Optimal Matrix Chain Multiplication

1. What’s in this article?

The problem

Consider a matrix multiplication problem.

\(A B C \)

Where \(A, B, C\) are matrices. \(A \in R^{(40, 30)}\), \(B \in R^{(30, 20)}\), \(C \in R^{(20, 10)}\).

For a single matrix multiplication \(X Y\) where \(X \in R^{(n, m)}\), \(Y \in R^{(m, k)}\), by the definition of matrix multiplication,

for i=1 to n
   for j=1 to k    
     for k=1 to m
         res[i][j] = res[i][j]+X[i][k]*Y[k][j]

The total number of floating point multiplication for \(XY\) is \(nmk\).

For \(ABC\), the total number of floating point multiplications can be broken into 2 parts,

\(M = A B\), #-muls = 40 * 30 * 20 = 24000

\(res = M C\), #-muls = 40 * 20 * 10 = 8000

The total number of multiplication is 32000.

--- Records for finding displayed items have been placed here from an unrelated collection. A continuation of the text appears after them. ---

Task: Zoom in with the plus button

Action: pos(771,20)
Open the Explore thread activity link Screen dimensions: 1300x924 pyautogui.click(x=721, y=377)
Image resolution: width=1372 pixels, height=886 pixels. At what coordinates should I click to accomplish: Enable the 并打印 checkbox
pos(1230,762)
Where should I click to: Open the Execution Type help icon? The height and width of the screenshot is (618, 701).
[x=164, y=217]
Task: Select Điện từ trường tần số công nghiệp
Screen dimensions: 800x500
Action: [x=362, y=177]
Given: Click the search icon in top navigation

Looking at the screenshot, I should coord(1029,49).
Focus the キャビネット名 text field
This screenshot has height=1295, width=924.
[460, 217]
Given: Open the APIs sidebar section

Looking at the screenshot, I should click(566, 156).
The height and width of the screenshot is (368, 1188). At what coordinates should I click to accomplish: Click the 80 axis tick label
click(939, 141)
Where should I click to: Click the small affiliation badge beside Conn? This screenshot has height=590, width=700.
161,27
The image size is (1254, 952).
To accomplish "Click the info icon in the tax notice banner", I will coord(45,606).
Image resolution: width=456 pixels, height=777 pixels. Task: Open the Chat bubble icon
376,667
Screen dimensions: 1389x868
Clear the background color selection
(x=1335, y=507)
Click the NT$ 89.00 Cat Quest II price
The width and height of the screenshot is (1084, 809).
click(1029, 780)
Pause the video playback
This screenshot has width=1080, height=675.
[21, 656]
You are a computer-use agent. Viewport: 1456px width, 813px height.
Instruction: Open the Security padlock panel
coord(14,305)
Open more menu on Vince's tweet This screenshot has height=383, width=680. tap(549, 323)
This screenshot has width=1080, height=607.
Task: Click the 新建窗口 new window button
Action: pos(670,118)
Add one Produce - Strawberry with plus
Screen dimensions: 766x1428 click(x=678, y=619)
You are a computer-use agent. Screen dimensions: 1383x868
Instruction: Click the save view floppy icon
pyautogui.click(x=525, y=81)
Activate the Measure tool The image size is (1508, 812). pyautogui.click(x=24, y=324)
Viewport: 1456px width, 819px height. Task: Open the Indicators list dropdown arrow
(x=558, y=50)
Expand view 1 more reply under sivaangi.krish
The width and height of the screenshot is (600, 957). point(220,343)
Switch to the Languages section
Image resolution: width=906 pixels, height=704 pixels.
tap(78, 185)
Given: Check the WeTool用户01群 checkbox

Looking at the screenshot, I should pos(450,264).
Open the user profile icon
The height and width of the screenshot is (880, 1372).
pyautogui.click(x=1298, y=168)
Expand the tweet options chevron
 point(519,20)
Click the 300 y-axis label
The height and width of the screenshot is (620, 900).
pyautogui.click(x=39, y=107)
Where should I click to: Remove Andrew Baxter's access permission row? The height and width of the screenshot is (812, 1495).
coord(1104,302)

However, If we evaluation the matrix multiplication is a different order \(A (B C)\), the total number of multiplications can be computed by,

\(M = (B C)\), #-muls = 30 * 20 * 10 = 6000

\(res = A M\), #-muls = 40 * 30 * 10 = 12000

So the total number of multiplications to compute \(A (B C)\) is 18000.

The matrix chain multiplication is common in practice. For example the Riccati equation,

If we find the optimal matrix multiplication order, we can significantly boost the performance of the numerical computation.

The goal

We want to find the optimal matrix multiplication order such that the total number of floating-point multiplication is minimized.

The outline

I will explain and implement the algorithm to find the optimal matrix multiplication order. In the below sections, I will discuss

How to represent a expression (e.g. \(A * (B * C)\)) as a expression tree.
Given an expression tree, we can compute the number of multiplications for an expression.
A simple way to find the optimal expression tree is to iterate all expression trees and compute its number of multiplications.
The above brute force algorithm can be simplified by dynamic programming (or memorization if you like).

The implementation link.

2. The Expression Tree

For the Matrix Multiplication Problem, an expression is simply the multiplication of matrices. E.g. The below expression computes the product of 4 matrices.

\(A * B * C * D\)

An expression can be represent as a tree. We call it the expression tree.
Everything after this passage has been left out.